Data preparation

This is a repository containing the data preparation steps for GOAT.

Start Database Docker Container and Connect

Create your personal .env from .env.template
Create your personal id.rsa and id.rsa.pub from the templates
Run docker-compose up -d
Work inside the docker container
Init the database with python initdb.py

Data Preparation CLI

We are running data preparation scripts that involve data from three locations. It reads data from OpenStreetMap(OSM) using predefined URLs to the planet OSM files. Furthermore, it interacts with a target database, which acts as the rawdatabase and is supposed to be a remote database. It is used to manage the data for GOAT. Meanwhile, for temporary storage a local Preparation Database is used. The data preparation process is visualized in the following diagram.

graph LR
OSM --> Processing
Processing <--> TargetDB
Processing <--> PreparationDB

The Data Preparation CLI is a command line interface to orchestrate the data preparation process. It consist of three main actions:

collection
preparation
export.

The different actions can be executed by the --action or -a argument. Each action can be used individually or in combination. Each action will be performed on one or more data sets. The supported data sets are currently:

network
poi
population
building
landuse
public_transport_stop

The data sets can be defined by the --data-set or by -d argument. A region can be defined by --region or -r. A region can be understood as geographical area such as a country or state. The CLI will use the region and data-set tag to find the right configuration file inside the config/data_variables folder. There should be a check whether the configuration file exists. If not, the CLI should exit with an error message.
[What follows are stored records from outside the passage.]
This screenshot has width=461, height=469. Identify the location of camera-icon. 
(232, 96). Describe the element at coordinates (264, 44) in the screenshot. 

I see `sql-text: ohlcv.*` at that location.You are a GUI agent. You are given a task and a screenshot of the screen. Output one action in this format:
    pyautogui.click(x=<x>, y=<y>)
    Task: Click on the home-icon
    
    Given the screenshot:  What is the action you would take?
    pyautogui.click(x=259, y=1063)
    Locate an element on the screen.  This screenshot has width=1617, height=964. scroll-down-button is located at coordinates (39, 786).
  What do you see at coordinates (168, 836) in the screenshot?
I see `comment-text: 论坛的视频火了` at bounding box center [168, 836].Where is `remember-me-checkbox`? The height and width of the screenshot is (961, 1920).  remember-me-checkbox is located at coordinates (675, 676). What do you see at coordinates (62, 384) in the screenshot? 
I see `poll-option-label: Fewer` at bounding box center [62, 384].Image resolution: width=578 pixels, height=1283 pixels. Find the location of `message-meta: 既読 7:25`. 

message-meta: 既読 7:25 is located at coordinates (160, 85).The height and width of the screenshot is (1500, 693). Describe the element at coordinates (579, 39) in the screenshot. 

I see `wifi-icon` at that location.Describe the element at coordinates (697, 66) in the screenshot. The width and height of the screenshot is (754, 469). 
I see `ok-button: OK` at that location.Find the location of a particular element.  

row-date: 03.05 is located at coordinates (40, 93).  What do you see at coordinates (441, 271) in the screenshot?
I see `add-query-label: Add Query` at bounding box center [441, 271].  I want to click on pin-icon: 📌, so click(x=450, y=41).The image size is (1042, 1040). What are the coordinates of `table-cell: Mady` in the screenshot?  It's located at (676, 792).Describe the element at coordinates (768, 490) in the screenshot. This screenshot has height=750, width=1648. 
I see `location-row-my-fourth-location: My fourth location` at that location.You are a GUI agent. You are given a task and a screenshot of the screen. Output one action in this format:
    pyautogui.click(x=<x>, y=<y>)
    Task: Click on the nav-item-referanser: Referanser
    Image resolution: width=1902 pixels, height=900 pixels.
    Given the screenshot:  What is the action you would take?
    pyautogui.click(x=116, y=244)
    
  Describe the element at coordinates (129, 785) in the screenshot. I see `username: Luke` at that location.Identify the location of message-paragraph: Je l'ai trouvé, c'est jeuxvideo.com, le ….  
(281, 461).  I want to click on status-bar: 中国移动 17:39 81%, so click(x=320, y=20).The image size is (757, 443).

It should be possible to chain the different process. So it should be possible to execute the collection,preparation and export action in one command. It is important that the processes are execute in the order: collection, preparation and export. Furthermore it should be possible to execute the command for multiple data sets at once.

Collection

The data collection action will collect the data mostly from OSM and perform the classification specified in the config files.